Having dedicated his life to horses, Shane Rose knows what makes an elite equestrian type.
In Virgil, the Berry talent is confident he's unearthed a gold-medal winning animal.
Rose's quest for Olympic glory commences on Friday, the 48-year-old teaming up with Sydney 2000 eventing champions Andrew Hoy and Stuart Tinney.
Equestrian holds a unique place in the Olympics, the only sport athletes must manoeuvre a living creature in their quest for gold.
For Rose, that's led to a special bond with Virgil and he's determined to ensure the connection translates to a superb performance.
"You can see with Andrew Hoy and Vassily, the amazing partnership they've got," Rose said.
"I like to think Virgil and I have just as good a partnership as they have.
"When you get to this level, the horse is trying to work for you rather than against you.
"I've had Virgil for 11, maybe 12 years, he's an amazing horse.
"He's probably as good, if not better than any other horse I've had."
Eventing has changed considerably in the five years since Rose was used as a sacrificial lamb in Rio.
On that occasion, he was told to go as hard as he could in the cross-country round to put Australia in line for gold.
The ploy backfired, his horse CP Qualified unable to complete the course, leaving Rose to watch from the sidelines during the jumping round as his Australian teammates held on for bronze.

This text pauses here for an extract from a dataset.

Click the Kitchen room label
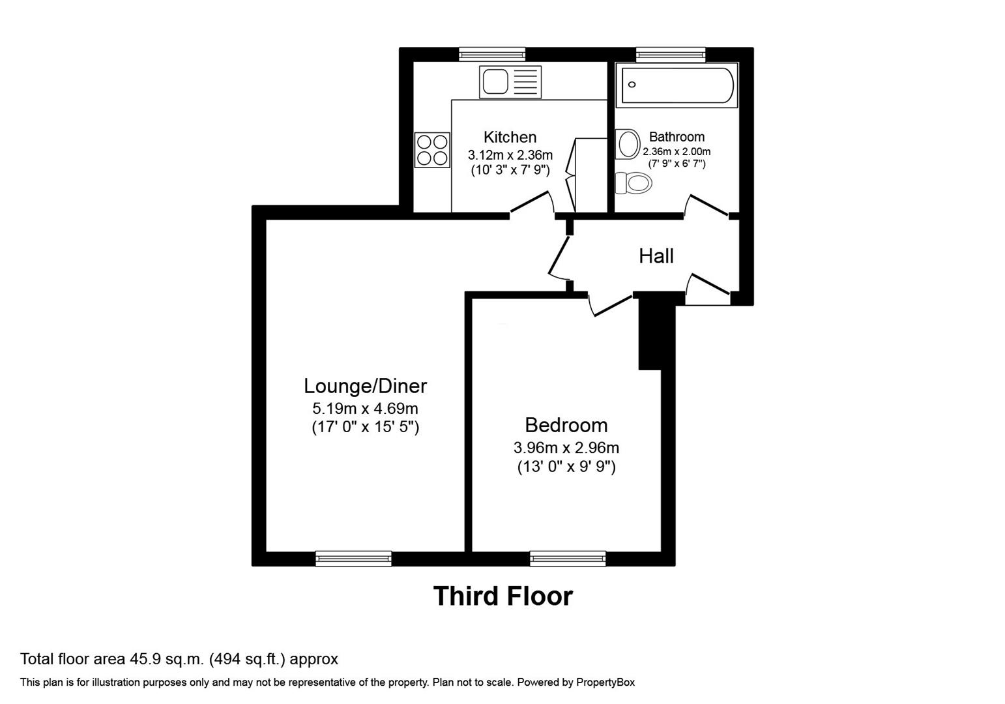click(510, 137)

The format has changed in Tokyo, taking such moves out of the equation.
Instead of entering a team of four and only the top three scores counting, countries start with three competitors this year.
As a result, the margin for error is slim.
"We went into Rio as a team and I was given instructions to do a role," Rose said. "I tried my best but it didn't come off as planned.
"It's a very different format this time, with only three scores and and all scores counting, team tactics will be very different to Rio.
"It will be very much more about completing and being consistent and competitive at the elite level.
"We've got three consistent horses and riders, if we can all finish on a good score, we'll be able to give the gold medal a real shake up."
The eventing competition is a gruelling test across four days that challenges both horse and human.
The event starts with dressage on Friday and Saturday before cross country on Sunday.
The team competition concludes with Monday's jumping, before a second jumping round to determine the individual medalists.
With a pair of Olympic champions by his side, Rose is confident the team will safely navigate the three rounds.
Should they do so, the Australians will be in the mix for gold.
"None of us are young, we've got a lot of experience and know what's required to win the competition," Rose said.
"You've got to complete and complete well.
"The horse I've got is in career-best form, I'm riding as well as ever.
"I'm looking forward to this challenge and doing as best I can for my teammates and my country."